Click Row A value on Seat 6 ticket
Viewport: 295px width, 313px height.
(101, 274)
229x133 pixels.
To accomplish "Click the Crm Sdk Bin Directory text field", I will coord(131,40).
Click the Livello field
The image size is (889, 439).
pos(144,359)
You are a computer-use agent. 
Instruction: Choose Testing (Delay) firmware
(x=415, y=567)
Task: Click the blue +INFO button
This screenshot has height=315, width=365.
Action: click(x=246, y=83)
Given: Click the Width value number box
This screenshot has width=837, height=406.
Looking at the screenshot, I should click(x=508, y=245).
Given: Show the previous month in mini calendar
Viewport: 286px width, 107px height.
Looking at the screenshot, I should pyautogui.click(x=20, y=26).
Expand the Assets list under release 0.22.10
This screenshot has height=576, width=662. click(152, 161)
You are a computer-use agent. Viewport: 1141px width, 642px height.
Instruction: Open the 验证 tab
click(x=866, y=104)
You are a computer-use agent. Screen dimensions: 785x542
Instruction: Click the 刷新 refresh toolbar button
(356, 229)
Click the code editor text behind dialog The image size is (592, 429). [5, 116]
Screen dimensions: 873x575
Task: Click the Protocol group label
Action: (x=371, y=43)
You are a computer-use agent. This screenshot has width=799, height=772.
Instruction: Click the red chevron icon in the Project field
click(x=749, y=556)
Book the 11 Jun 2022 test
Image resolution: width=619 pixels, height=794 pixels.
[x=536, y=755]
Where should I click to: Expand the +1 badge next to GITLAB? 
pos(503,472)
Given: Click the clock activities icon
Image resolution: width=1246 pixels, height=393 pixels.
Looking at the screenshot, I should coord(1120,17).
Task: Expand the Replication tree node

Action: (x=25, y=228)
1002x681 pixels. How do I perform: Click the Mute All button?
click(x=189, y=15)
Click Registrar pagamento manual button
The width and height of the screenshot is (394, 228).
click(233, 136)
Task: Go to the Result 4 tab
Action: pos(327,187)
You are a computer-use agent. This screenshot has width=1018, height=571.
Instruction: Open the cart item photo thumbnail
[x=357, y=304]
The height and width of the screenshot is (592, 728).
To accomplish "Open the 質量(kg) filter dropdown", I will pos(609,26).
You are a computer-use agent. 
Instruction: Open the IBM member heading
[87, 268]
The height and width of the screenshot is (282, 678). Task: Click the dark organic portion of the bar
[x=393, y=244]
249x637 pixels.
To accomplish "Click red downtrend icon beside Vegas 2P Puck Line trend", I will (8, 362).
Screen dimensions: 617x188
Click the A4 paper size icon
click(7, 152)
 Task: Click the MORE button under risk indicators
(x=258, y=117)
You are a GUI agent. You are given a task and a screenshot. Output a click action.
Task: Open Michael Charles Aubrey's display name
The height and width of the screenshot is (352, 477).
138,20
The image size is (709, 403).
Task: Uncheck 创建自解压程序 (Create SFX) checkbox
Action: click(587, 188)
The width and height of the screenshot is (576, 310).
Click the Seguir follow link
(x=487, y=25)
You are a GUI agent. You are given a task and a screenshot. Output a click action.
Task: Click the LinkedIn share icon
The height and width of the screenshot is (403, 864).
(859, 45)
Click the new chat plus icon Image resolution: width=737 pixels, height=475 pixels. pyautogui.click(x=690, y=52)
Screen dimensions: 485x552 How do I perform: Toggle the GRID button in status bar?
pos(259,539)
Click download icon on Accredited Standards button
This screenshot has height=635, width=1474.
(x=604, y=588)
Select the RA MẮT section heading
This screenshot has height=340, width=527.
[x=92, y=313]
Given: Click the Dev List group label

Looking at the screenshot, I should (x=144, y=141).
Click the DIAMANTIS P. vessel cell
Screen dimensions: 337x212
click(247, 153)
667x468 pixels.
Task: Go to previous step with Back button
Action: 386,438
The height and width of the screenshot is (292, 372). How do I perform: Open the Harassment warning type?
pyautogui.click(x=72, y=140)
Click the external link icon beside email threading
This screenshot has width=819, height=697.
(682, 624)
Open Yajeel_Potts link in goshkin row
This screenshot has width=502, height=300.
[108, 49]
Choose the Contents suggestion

++++++++

* [WORK TASK]: Down to the last character, restate every record.

* [ANSWER TO THIS PROBLEM]:
Click Row A value on Seat 6 ticket
Viewport: 295px width, 313px height.
(101, 274)
229x133 pixels.
To accomplish "Click the Crm Sdk Bin Directory text field", I will coord(131,40).
Click the Livello field
The image size is (889, 439).
pos(144,359)
You are a computer-use agent. 
Instruction: Choose Testing (Delay) firmware
(x=415, y=567)
Task: Click the blue +INFO button
This screenshot has height=315, width=365.
Action: click(x=246, y=83)
Given: Click the Width value number box
This screenshot has width=837, height=406.
Looking at the screenshot, I should click(x=508, y=245).
Given: Show the previous month in mini calendar
Viewport: 286px width, 107px height.
Looking at the screenshot, I should pyautogui.click(x=20, y=26).
Expand the Assets list under release 0.22.10
This screenshot has height=576, width=662. click(152, 161)
You are a computer-use agent. Viewport: 1141px width, 642px height.
Instruction: Open the 验证 tab
click(x=866, y=104)
You are a computer-use agent. Screen dimensions: 785x542
Instruction: Click the 刷新 refresh toolbar button
(356, 229)
Click the code editor text behind dialog The image size is (592, 429). [5, 116]
Screen dimensions: 873x575
Task: Click the Protocol group label
Action: (x=371, y=43)
You are a computer-use agent. This screenshot has width=799, height=772.
Instruction: Click the red chevron icon in the Project field
click(x=749, y=556)
Book the 11 Jun 2022 test
Image resolution: width=619 pixels, height=794 pixels.
[x=536, y=755]
Where should I click to: Expand the +1 badge next to GITLAB? 
pos(503,472)
Given: Click the clock activities icon
Image resolution: width=1246 pixels, height=393 pixels.
Looking at the screenshot, I should coord(1120,17).
Task: Expand the Replication tree node

Action: (x=25, y=228)
1002x681 pixels. How do I perform: Click the Mute All button?
click(x=189, y=15)
Click Registrar pagamento manual button
The width and height of the screenshot is (394, 228).
click(233, 136)
Task: Go to the Result 4 tab
Action: pos(327,187)
You are a computer-use agent. This screenshot has width=1018, height=571.
Instruction: Open the cart item photo thumbnail
[x=357, y=304]
The height and width of the screenshot is (592, 728).
To accomplish "Open the 質量(kg) filter dropdown", I will pos(609,26).
You are a computer-use agent. 
Instruction: Open the IBM member heading
[87, 268]
The height and width of the screenshot is (282, 678). Task: Click the dark organic portion of the bar
[x=393, y=244]
249x637 pixels.
To accomplish "Click red downtrend icon beside Vegas 2P Puck Line trend", I will (8, 362).
Screen dimensions: 617x188
Click the A4 paper size icon
click(7, 152)
 Task: Click the MORE button under risk indicators
(x=258, y=117)
You are a GUI agent. You are given a task and a screenshot. Output a click action.
Task: Open Michael Charles Aubrey's display name
The height and width of the screenshot is (352, 477).
138,20
The image size is (709, 403).
Task: Uncheck 创建自解压程序 (Create SFX) checkbox
Action: click(587, 188)
The width and height of the screenshot is (576, 310).
Click the Seguir follow link
(x=487, y=25)
You are a GUI agent. You are given a task and a screenshot. Output a click action.
Task: Click the LinkedIn share icon
The height and width of the screenshot is (403, 864).
(859, 45)
Click the new chat plus icon Image resolution: width=737 pixels, height=475 pixels. pyautogui.click(x=690, y=52)
Screen dimensions: 485x552 How do I perform: Toggle the GRID button in status bar?
pos(259,539)
Click download icon on Accredited Standards button
This screenshot has height=635, width=1474.
(x=604, y=588)
Select the RA MẮT section heading
This screenshot has height=340, width=527.
[x=92, y=313]
Given: Click the Dev List group label

Looking at the screenshot, I should (x=144, y=141).
Click the DIAMANTIS P. vessel cell
Screen dimensions: 337x212
click(247, 153)
667x468 pixels.
Task: Go to previous step with Back button
Action: 386,438
The height and width of the screenshot is (292, 372). How do I perform: Open the Harassment warning type?
pyautogui.click(x=72, y=140)
Click the external link icon beside email threading
This screenshot has width=819, height=697.
(682, 624)
Open Yajeel_Potts link in goshkin row
This screenshot has width=502, height=300.
[108, 49]
Choose the Contents suggestion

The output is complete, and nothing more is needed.